> **Supplied records**:
** begin **

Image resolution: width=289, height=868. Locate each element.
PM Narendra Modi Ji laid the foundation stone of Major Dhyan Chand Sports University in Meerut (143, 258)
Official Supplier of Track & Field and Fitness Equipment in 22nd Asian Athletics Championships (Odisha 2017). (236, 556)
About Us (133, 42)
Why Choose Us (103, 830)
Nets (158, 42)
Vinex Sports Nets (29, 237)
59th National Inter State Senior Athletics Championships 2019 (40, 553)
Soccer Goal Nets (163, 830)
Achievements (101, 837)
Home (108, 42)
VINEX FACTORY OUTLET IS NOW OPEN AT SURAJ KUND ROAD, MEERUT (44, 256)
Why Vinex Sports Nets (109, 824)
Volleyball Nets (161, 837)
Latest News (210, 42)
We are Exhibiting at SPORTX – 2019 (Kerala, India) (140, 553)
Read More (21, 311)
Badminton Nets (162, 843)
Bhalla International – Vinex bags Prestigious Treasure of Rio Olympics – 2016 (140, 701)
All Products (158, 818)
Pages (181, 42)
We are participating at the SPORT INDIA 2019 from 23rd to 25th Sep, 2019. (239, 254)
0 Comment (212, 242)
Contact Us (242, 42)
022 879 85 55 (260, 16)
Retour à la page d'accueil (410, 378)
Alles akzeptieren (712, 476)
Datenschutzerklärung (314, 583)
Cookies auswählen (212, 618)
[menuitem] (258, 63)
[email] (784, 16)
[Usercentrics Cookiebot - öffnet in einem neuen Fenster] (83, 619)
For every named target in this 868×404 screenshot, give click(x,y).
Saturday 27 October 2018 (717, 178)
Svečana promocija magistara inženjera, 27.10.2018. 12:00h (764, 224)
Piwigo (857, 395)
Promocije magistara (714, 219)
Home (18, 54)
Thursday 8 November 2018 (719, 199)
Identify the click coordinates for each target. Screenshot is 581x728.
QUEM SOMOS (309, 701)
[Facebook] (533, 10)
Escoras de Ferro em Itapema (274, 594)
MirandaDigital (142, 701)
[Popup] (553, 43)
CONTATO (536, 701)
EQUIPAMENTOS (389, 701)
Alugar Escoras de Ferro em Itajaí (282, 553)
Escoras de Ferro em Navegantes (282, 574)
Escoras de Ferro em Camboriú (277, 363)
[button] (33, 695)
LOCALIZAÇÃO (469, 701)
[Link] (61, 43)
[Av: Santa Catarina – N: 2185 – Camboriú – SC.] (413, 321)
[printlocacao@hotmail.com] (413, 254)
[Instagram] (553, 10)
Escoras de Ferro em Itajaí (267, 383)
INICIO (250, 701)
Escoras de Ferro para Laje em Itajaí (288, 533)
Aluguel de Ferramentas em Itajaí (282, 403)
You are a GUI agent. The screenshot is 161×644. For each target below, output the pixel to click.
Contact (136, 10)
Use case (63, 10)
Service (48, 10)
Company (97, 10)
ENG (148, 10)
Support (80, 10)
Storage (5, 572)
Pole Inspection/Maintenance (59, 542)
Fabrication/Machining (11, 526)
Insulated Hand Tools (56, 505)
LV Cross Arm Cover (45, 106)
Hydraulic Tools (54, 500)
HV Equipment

** end **

> **Requirements**:
Reproduce every one of the entries above verbatim, line by line.

> **Written reply**:
Image resolution: width=289, height=868. Locate each element.
PM Narendra Modi Ji laid the foundation stone of Major Dhyan Chand Sports University in Meerut (143, 258)
Official Supplier of Track & Field and Fitness Equipment in 22nd Asian Athletics Championships (Odisha 2017). (236, 556)
About Us (133, 42)
Why Choose Us (103, 830)
Nets (158, 42)
Vinex Sports Nets (29, 237)
59th National Inter State Senior Athletics Championships 2019 (40, 553)
Soccer Goal Nets (163, 830)
Achievements (101, 837)
Home (108, 42)
VINEX FACTORY OUTLET IS NOW OPEN AT SURAJ KUND ROAD, MEERUT (44, 256)
Why Vinex Sports Nets (109, 824)
Volleyball Nets (161, 837)
Latest News (210, 42)
We are Exhibiting at SPORTX – 2019 (Kerala, India) (140, 553)
Read More (21, 311)
Badminton Nets (162, 843)
Bhalla International – Vinex bags Prestigious Treasure of Rio Olympics – 2016 (140, 701)
All Products (158, 818)
Pages (181, 42)
We are participating at the SPORT INDIA 2019 from 23rd to 25th Sep, 2019. (239, 254)
0 Comment (212, 242)
Contact Us (242, 42)
022 879 85 55 (260, 16)
Retour à la page d'accueil (410, 378)
Alles akzeptieren (712, 476)
Datenschutzerklärung (314, 583)
Cookies auswählen (212, 618)
[menuitem] (258, 63)
[email] (784, 16)
[Usercentrics Cookiebot - öffnet in einem neuen Fenster] (83, 619)
For every named target in this 868×404 screenshot, give click(x,y).
Saturday 27 October 2018 (717, 178)
Svečana promocija magistara inženjera, 27.10.2018. 12:00h (764, 224)
Piwigo (857, 395)
Promocije magistara (714, 219)
Home (18, 54)
Thursday 8 November 2018 (719, 199)
Identify the click coordinates for each target. Screenshot is 581x728.
QUEM SOMOS (309, 701)
[Facebook] (533, 10)
Escoras de Ferro em Itapema (274, 594)
MirandaDigital (142, 701)
[Popup] (553, 43)
CONTATO (536, 701)
EQUIPAMENTOS (389, 701)
Alugar Escoras de Ferro em Itajaí (282, 553)
Escoras de Ferro em Navegantes (282, 574)
Escoras de Ferro em Camboriú (277, 363)
[button] (33, 695)
LOCALIZAÇÃO (469, 701)
[Link] (61, 43)
[Av: Santa Catarina – N: 2185 – Camboriú – SC.] (413, 321)
[printlocacao@hotmail.com] (413, 254)
[Instagram] (553, 10)
Escoras de Ferro em Itajaí (267, 383)
INICIO (250, 701)
Escoras de Ferro para Laje em Itajaí (288, 533)
Aluguel de Ferramentas em Itajaí (282, 403)
You are a GUI agent. The screenshot is 161×644. For each target below, output the pixel to click.
Contact (136, 10)
Use case (63, 10)
Service (48, 10)
Company (97, 10)
ENG (148, 10)
Support (80, 10)
Storage (5, 572)
Pole Inspection/Maintenance (59, 542)
Fabrication/Machining (11, 526)
Insulated Hand Tools (56, 505)
LV Cross Arm Cover (45, 106)
Hydraulic Tools (54, 500)
HV Equipment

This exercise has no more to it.